▸ WORK INSTRUCTIONS:
Between the line containing "Whatsapp İhbar (21, 2513)" and the line containing "Korea 생산현장 (72, 128)" lies a run of lines; give that run again exactly, with both of those lines, and nothing else from the entries below.

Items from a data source
____

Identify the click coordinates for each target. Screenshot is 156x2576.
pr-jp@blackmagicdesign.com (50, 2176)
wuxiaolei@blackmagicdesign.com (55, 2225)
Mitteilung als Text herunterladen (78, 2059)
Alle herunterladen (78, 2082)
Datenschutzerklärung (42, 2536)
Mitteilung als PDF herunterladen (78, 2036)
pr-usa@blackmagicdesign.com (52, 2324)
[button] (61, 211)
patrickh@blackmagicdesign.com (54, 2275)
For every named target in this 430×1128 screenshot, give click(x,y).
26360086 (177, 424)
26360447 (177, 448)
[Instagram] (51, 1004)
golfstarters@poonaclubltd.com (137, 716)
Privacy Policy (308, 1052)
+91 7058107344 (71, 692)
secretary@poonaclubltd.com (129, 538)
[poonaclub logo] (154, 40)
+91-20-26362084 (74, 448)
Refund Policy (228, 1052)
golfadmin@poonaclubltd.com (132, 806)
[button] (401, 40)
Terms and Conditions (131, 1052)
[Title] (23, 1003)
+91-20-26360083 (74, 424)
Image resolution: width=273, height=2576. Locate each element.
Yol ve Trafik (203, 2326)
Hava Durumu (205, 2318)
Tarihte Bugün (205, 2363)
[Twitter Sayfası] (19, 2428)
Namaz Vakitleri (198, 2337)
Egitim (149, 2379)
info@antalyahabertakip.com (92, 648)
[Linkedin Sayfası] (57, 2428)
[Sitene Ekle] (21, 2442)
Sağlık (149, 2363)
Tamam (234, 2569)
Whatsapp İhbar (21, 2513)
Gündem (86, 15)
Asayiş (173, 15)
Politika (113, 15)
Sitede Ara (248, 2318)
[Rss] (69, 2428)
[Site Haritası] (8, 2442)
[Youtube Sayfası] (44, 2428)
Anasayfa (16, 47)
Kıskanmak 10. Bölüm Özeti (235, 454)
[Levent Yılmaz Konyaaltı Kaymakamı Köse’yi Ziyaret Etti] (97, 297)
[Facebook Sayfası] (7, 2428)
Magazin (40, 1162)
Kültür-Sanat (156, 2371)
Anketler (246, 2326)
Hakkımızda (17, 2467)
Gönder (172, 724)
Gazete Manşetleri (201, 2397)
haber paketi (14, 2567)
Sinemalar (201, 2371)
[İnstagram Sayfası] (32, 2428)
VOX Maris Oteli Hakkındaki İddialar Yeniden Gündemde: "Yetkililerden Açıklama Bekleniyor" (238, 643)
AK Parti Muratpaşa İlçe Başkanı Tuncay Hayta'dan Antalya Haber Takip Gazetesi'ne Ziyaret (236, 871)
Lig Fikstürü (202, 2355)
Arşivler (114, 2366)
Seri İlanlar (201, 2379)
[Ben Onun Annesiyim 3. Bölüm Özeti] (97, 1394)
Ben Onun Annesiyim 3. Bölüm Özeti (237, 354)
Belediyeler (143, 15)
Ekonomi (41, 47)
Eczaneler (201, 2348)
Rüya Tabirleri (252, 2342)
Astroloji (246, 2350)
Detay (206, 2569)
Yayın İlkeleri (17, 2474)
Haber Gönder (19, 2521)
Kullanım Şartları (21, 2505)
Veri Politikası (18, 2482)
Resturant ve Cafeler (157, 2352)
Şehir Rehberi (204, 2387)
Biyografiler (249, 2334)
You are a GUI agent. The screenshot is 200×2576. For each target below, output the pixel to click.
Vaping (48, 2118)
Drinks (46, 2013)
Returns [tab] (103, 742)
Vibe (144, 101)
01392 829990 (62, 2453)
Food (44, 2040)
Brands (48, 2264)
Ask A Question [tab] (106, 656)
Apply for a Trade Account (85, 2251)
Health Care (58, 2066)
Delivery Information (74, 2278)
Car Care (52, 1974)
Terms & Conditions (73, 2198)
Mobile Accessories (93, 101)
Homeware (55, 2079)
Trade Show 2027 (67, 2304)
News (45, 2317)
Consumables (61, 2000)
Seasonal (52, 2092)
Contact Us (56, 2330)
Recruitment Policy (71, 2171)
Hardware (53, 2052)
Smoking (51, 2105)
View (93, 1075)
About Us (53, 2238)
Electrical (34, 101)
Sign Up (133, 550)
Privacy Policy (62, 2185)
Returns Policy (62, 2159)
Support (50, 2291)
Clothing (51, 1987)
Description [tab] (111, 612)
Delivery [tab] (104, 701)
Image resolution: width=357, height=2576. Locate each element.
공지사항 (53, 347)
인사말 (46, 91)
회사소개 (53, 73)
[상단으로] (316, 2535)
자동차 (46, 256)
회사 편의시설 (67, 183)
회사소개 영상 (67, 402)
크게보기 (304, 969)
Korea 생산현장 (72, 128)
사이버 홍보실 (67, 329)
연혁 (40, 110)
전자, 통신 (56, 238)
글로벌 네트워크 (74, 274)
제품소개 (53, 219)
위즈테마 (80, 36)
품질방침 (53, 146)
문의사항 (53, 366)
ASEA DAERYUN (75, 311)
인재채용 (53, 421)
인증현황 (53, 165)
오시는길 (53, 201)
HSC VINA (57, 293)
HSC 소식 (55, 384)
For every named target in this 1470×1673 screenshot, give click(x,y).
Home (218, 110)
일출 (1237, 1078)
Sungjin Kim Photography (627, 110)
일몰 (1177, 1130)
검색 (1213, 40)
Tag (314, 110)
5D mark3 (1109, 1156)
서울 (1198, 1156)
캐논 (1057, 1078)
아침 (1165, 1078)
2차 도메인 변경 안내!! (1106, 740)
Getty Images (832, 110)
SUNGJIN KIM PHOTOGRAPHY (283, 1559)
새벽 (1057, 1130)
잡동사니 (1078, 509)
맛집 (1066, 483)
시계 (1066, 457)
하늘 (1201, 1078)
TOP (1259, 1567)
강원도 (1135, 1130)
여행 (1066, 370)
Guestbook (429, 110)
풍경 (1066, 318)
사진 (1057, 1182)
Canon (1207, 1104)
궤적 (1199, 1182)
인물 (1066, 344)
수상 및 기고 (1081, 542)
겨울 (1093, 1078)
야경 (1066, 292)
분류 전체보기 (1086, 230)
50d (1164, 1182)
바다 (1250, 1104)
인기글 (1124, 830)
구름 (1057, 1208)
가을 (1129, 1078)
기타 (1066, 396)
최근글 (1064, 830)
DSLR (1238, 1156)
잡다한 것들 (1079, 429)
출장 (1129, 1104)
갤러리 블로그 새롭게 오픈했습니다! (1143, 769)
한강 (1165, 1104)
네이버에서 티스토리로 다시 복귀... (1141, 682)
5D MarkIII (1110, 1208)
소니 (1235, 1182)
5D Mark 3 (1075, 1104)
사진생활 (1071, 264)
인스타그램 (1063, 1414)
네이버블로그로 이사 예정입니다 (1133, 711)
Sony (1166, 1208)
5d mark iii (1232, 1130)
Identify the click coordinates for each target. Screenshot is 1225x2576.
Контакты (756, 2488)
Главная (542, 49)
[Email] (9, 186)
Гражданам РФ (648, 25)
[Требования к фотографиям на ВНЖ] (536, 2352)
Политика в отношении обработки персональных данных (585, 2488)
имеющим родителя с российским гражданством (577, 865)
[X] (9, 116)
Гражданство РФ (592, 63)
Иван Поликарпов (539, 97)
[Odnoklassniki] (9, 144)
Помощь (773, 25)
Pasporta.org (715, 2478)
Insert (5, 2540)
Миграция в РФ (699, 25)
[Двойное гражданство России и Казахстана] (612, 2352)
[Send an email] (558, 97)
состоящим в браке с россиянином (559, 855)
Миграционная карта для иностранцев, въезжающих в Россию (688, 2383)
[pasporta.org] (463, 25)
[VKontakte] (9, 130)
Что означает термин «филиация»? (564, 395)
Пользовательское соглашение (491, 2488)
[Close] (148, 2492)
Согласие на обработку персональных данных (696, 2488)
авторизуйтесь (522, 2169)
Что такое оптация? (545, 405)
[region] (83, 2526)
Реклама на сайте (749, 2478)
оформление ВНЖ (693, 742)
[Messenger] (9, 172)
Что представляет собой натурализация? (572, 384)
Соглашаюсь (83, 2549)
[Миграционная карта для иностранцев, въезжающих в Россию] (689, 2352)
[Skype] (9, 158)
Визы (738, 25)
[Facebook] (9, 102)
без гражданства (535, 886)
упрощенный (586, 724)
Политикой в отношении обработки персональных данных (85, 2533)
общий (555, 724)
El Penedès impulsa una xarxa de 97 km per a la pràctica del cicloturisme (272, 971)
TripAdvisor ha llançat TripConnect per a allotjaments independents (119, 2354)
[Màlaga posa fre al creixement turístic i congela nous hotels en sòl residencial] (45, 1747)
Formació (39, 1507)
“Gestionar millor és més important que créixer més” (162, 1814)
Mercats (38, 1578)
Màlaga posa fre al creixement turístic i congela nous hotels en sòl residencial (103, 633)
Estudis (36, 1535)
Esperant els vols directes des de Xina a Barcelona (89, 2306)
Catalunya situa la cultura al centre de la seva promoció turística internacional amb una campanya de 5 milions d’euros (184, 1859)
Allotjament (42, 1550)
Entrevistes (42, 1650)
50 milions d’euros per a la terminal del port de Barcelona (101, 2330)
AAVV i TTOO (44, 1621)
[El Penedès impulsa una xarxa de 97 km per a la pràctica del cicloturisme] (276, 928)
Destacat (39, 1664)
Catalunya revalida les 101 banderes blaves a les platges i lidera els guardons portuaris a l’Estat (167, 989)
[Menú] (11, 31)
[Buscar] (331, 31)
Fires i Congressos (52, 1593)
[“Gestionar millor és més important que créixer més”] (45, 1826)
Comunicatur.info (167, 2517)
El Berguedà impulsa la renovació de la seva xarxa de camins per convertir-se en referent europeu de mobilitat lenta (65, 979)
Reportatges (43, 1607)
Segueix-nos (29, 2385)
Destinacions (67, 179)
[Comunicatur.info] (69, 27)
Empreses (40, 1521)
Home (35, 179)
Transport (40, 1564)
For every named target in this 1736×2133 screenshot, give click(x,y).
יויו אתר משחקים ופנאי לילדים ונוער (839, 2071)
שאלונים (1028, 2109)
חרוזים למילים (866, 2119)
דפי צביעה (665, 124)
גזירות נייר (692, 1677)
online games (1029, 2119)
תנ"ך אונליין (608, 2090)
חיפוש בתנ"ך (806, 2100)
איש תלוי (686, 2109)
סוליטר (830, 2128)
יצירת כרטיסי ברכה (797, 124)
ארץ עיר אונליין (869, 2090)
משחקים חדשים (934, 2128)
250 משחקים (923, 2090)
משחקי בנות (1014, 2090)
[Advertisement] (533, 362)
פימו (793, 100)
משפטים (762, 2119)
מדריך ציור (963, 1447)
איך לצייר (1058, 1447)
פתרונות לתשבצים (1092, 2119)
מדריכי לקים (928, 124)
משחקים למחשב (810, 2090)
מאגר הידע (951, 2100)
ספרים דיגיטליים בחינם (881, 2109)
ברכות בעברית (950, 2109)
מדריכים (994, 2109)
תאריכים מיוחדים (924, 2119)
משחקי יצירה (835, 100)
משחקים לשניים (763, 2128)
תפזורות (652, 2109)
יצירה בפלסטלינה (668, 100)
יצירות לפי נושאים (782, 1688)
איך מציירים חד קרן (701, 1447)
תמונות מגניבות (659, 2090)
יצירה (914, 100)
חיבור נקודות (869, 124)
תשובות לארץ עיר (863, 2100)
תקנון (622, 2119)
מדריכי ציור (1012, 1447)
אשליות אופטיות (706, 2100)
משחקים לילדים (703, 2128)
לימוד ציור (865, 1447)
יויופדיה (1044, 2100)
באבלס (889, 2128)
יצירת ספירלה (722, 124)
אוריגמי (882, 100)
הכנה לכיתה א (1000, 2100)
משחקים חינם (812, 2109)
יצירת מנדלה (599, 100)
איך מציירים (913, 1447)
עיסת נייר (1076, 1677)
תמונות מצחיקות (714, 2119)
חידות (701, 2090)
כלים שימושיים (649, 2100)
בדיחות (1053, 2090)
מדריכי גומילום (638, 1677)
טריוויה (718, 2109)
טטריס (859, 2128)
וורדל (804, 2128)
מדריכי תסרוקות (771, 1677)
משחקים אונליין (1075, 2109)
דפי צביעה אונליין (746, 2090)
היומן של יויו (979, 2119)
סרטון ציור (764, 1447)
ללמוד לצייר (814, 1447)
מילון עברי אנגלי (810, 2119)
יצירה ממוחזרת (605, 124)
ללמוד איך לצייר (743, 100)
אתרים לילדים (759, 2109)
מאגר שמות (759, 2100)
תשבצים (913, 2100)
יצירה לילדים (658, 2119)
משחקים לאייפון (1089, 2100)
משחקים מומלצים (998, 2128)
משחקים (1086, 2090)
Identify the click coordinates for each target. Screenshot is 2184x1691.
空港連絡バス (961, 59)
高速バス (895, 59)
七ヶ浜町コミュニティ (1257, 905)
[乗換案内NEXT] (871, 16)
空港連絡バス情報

____

▸ RESPONSE FOR THIS EXERCISE:
Whatsapp İhbar (21, 2513)
Gündem (86, 15)
Asayiş (173, 15)
Politika (113, 15)
Sitede Ara (248, 2318)
[Rss] (69, 2428)
[Site Haritası] (8, 2442)
[Youtube Sayfası] (44, 2428)
Anasayfa (16, 47)
Kıskanmak 10. Bölüm Özeti (235, 454)
[Levent Yılmaz Konyaaltı Kaymakamı Köse’yi Ziyaret Etti] (97, 297)
[Facebook Sayfası] (7, 2428)
Magazin (40, 1162)
Kültür-Sanat (156, 2371)
Anketler (246, 2326)
Hakkımızda (17, 2467)
Gönder (172, 724)
Gazete Manşetleri (201, 2397)
haber paketi (14, 2567)
Sinemalar (201, 2371)
[İnstagram Sayfası] (32, 2428)
VOX Maris Oteli Hakkındaki İddialar Yeniden Gündemde: "Yetkililerden Açıklama Bekleniyor" (238, 643)
AK Parti Muratpaşa İlçe Başkanı Tuncay Hayta'dan Antalya Haber Takip Gazetesi'ne Ziyaret (236, 871)
Lig Fikstürü (202, 2355)
Arşivler (114, 2366)
Seri İlanlar (201, 2379)
[Ben Onun Annesiyim 3. Bölüm Özeti] (97, 1394)
Ben Onun Annesiyim 3. Bölüm Özeti (237, 354)
Belediyeler (143, 15)
Ekonomi (41, 47)
Eczaneler (201, 2348)
Rüya Tabirleri (252, 2342)
Astroloji (246, 2350)
Detay (206, 2569)
Yayın İlkeleri (17, 2474)
Haber Gönder (19, 2521)
Kullanım Şartları (21, 2505)
Veri Politikası (18, 2482)
Resturant ve Cafeler (157, 2352)
Şehir Rehberi (204, 2387)
Biyografiler (249, 2334)
You are a GUI agent. The screenshot is 200×2576. For each target below, output the pixel to click.
Vaping (48, 2118)
Drinks (46, 2013)
Returns [tab] (103, 742)
Vibe (144, 101)
01392 829990 (62, 2453)
Food (44, 2040)
Brands (48, 2264)
Ask A Question [tab] (106, 656)
Apply for a Trade Account (85, 2251)
Health Care (58, 2066)
Delivery Information (74, 2278)
Car Care (52, 1974)
Terms & Conditions (73, 2198)
Mobile Accessories (93, 101)
Homeware (55, 2079)
Trade Show 2027 (67, 2304)
News (45, 2317)
Consumables (61, 2000)
Seasonal (52, 2092)
Contact Us (56, 2330)
Recruitment Policy (71, 2171)
Hardware (53, 2052)
Smoking (51, 2105)
View (93, 1075)
About Us (53, 2238)
Electrical (34, 101)
Sign Up (133, 550)
Privacy Policy (62, 2185)
Returns Policy (62, 2159)
Support (50, 2291)
Clothing (51, 1987)
Description [tab] (111, 612)
Delivery [tab] (104, 701)
Image resolution: width=357, height=2576. Locate each element.
공지사항 (53, 347)
인사말 (46, 91)
회사소개 (53, 73)
[상단으로] (316, 2535)
자동차 (46, 256)
회사 편의시설 (67, 183)
회사소개 영상 (67, 402)
크게보기 (304, 969)
Korea 생산현장 (72, 128)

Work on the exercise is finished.